> PROBLEM TO SOLVE:
Please render the lines of the items below, starting with the line containing "has width=800, height=476." and continuing through the line containing "coord(71,21)", as a JSON list of strings with one string per line and blank lines left out.

> PROVIDED DATA:
□ □ □ □ □
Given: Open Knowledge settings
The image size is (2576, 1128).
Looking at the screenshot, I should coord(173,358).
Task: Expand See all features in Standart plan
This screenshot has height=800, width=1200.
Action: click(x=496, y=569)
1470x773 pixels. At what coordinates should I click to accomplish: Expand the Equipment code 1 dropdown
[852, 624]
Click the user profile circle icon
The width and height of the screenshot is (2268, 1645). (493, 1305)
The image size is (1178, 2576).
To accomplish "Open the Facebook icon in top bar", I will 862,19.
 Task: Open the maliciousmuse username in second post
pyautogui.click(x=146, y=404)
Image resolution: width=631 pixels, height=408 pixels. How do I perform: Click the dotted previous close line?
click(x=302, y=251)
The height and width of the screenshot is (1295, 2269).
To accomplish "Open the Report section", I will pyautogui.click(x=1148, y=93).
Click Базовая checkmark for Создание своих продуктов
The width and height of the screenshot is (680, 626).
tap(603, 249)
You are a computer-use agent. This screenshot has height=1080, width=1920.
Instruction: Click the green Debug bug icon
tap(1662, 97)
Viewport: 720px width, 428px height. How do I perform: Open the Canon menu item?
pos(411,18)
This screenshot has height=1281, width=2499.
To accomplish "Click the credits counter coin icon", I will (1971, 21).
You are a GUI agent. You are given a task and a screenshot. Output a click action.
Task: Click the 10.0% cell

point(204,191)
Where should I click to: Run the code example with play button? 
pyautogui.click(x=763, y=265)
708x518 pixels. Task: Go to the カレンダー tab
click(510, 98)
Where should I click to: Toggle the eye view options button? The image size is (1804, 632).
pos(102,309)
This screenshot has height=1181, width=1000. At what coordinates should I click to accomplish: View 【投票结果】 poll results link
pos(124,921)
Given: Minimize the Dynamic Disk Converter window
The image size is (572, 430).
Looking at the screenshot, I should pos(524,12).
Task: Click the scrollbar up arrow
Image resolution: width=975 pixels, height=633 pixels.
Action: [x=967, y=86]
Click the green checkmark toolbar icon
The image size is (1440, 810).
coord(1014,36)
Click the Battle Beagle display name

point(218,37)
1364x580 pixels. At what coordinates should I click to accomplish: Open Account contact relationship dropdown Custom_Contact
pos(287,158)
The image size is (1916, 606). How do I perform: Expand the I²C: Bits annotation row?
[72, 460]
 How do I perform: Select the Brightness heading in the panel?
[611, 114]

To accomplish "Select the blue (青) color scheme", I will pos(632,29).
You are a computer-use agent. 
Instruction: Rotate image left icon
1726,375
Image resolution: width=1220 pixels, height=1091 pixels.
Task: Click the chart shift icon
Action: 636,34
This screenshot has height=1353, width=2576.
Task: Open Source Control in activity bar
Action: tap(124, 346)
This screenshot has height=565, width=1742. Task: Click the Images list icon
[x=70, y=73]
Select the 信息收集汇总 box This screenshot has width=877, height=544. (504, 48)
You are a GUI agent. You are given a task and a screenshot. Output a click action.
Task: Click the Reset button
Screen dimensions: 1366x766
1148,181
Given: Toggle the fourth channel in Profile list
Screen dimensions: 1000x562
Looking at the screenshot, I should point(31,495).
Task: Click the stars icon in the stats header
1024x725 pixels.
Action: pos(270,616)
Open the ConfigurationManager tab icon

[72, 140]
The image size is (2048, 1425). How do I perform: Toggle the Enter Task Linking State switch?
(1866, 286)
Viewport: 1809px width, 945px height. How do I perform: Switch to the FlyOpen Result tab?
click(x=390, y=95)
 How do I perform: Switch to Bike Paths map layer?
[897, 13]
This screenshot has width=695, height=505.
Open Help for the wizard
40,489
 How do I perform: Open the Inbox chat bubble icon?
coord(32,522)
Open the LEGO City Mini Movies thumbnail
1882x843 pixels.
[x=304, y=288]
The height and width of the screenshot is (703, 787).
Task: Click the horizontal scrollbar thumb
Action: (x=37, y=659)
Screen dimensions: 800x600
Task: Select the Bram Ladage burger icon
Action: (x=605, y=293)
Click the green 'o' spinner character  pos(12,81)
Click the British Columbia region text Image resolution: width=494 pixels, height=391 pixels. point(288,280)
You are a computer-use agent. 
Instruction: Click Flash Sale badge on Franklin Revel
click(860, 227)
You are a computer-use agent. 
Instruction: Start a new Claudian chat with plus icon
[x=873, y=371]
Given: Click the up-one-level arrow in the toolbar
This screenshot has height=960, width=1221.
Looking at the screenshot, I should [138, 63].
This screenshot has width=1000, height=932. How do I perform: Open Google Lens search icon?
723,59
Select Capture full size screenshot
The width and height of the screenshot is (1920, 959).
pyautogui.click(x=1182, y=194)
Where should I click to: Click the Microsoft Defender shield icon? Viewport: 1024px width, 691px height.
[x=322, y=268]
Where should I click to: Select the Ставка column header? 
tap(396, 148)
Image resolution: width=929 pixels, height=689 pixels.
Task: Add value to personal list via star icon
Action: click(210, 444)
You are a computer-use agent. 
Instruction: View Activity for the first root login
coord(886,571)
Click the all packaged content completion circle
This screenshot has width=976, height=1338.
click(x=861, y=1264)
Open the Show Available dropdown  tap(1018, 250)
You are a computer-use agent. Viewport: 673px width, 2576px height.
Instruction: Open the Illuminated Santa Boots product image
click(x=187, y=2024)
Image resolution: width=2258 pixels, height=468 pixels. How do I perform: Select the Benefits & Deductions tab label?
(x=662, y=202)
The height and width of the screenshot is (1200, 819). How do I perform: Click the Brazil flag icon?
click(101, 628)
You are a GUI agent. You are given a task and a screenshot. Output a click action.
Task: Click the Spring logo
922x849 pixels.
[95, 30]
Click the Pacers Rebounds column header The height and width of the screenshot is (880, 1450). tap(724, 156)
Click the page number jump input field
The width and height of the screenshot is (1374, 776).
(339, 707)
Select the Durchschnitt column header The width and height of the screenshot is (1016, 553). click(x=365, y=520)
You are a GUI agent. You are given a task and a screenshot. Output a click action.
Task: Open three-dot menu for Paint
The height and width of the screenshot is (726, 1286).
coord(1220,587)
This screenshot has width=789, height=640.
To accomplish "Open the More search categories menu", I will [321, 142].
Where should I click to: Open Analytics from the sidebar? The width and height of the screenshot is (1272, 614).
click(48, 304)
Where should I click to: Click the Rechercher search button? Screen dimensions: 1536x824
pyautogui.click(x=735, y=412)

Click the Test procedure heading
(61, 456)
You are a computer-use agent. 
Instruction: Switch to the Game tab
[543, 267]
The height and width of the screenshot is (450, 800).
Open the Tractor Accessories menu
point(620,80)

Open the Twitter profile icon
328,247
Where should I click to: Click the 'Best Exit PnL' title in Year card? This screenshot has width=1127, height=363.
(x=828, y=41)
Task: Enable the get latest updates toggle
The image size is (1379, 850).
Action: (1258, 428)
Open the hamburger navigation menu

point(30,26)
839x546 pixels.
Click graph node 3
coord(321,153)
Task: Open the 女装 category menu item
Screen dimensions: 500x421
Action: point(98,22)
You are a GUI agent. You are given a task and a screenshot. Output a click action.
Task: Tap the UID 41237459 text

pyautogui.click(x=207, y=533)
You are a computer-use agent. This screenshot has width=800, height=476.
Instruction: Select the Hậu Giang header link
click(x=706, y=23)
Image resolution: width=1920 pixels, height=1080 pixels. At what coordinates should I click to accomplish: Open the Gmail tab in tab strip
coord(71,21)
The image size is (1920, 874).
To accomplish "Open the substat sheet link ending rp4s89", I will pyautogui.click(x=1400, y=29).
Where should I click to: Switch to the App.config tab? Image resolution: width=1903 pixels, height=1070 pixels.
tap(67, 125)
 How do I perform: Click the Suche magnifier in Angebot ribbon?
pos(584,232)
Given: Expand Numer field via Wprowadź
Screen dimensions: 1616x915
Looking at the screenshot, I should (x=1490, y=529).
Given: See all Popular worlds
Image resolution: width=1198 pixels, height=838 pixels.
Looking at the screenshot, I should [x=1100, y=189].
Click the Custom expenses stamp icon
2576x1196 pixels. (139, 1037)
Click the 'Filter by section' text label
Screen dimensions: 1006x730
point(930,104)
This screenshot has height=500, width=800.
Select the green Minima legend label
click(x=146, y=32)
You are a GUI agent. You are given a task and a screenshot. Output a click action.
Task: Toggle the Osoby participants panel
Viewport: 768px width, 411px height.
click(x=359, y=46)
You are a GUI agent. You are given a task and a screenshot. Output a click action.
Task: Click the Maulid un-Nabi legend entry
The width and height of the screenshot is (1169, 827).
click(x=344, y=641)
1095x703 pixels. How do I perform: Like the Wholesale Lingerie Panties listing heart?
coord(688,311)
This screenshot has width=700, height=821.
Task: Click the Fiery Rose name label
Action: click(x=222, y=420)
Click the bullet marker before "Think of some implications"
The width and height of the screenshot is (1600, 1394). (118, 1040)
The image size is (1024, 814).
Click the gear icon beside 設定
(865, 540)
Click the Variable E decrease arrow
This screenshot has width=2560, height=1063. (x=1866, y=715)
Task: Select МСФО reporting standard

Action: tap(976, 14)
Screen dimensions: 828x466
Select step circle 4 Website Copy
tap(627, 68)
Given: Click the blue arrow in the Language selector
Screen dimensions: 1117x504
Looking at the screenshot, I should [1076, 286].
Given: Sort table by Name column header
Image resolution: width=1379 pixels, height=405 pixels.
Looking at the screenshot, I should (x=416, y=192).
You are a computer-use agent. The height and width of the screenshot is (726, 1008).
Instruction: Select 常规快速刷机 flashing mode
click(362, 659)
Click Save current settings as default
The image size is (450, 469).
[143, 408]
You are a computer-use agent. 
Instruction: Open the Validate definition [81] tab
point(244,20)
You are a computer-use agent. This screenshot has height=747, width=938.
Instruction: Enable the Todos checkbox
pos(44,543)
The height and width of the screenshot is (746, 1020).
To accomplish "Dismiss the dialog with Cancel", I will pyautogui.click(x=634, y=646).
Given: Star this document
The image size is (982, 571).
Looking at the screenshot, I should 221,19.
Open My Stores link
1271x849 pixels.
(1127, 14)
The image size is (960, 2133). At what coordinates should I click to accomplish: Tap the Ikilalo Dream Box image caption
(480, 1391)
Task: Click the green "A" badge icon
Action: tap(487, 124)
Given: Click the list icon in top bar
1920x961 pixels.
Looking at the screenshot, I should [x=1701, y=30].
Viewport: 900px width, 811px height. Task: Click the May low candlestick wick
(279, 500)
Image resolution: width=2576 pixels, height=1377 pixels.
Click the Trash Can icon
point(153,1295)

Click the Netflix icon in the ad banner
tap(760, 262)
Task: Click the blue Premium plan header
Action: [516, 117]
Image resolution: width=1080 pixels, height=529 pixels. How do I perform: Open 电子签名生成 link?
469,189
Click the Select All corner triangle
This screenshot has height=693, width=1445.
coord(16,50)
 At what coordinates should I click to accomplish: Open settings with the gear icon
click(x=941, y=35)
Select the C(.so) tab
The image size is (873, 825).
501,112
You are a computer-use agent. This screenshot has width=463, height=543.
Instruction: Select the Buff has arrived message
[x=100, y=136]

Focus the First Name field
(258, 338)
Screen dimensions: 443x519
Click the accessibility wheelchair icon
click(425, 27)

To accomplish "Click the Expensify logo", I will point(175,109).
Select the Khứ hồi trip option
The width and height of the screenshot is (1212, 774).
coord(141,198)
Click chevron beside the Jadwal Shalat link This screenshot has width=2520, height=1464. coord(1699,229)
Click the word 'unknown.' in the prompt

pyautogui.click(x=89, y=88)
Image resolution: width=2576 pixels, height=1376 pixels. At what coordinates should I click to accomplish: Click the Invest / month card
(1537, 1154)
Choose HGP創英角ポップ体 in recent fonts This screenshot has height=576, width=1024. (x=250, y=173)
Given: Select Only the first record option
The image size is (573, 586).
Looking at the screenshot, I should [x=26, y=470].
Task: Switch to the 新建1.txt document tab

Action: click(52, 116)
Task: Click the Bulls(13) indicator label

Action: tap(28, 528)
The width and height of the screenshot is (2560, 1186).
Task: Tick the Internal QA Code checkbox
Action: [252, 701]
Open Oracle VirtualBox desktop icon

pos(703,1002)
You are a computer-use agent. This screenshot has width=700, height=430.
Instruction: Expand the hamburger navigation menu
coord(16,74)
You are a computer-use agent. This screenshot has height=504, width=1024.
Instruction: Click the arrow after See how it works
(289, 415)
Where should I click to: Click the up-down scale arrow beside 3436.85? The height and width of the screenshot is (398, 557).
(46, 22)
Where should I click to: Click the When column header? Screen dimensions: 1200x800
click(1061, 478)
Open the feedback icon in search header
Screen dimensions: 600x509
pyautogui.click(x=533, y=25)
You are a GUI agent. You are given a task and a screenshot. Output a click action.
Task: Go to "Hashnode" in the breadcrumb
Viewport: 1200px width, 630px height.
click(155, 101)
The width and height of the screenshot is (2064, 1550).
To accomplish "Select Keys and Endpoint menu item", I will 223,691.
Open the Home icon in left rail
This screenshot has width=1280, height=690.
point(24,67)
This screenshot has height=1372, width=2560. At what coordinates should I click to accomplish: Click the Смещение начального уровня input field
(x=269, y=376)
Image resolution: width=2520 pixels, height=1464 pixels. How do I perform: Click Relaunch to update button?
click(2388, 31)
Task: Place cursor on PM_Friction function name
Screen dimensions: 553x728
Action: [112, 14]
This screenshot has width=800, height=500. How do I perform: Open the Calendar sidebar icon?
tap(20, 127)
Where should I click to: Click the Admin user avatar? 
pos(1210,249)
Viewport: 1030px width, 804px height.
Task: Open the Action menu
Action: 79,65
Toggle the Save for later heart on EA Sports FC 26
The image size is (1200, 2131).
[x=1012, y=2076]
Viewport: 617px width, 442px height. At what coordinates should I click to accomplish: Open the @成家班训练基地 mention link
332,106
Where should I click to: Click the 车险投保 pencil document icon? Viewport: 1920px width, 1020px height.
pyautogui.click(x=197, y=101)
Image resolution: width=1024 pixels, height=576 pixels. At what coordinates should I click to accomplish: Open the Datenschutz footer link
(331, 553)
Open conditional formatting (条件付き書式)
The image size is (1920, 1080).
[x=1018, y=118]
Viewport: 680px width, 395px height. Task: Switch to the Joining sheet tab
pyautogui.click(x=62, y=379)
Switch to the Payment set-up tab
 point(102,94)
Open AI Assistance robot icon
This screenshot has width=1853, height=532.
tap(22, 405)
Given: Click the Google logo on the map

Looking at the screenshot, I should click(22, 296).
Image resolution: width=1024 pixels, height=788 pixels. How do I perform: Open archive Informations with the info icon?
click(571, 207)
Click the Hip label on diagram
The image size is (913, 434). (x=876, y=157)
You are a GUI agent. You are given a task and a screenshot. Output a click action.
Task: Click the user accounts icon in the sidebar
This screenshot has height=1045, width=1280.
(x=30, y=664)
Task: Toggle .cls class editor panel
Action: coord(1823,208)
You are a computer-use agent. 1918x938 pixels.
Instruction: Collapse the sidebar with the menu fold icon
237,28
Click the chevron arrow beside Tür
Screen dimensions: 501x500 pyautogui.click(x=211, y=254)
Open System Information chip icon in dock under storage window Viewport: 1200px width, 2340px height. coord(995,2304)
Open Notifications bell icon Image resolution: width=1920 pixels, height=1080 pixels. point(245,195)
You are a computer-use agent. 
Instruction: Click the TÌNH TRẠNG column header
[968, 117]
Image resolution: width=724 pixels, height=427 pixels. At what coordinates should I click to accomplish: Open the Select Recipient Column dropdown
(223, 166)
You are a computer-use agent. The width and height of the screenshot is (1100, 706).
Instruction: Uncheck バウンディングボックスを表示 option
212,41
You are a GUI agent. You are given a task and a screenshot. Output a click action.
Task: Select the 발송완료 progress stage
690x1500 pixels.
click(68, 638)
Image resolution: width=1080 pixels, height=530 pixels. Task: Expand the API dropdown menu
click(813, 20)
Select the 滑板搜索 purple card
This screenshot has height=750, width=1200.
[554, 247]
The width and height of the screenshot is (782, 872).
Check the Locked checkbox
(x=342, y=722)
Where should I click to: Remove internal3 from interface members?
□ □ □ □ □
> ANSWER BELOW:
[
  "You are a computer-use agent. This screenshot has width=800, height=476.",
  "Instruction: Select the Hậu Giang header link",
  "click(x=706, y=23)",
  "Image resolution: width=1920 pixels, height=1080 pixels. At what coordinates should I click to accomplish: Open the Gmail tab in tab strip",
  "coord(71,21)"
]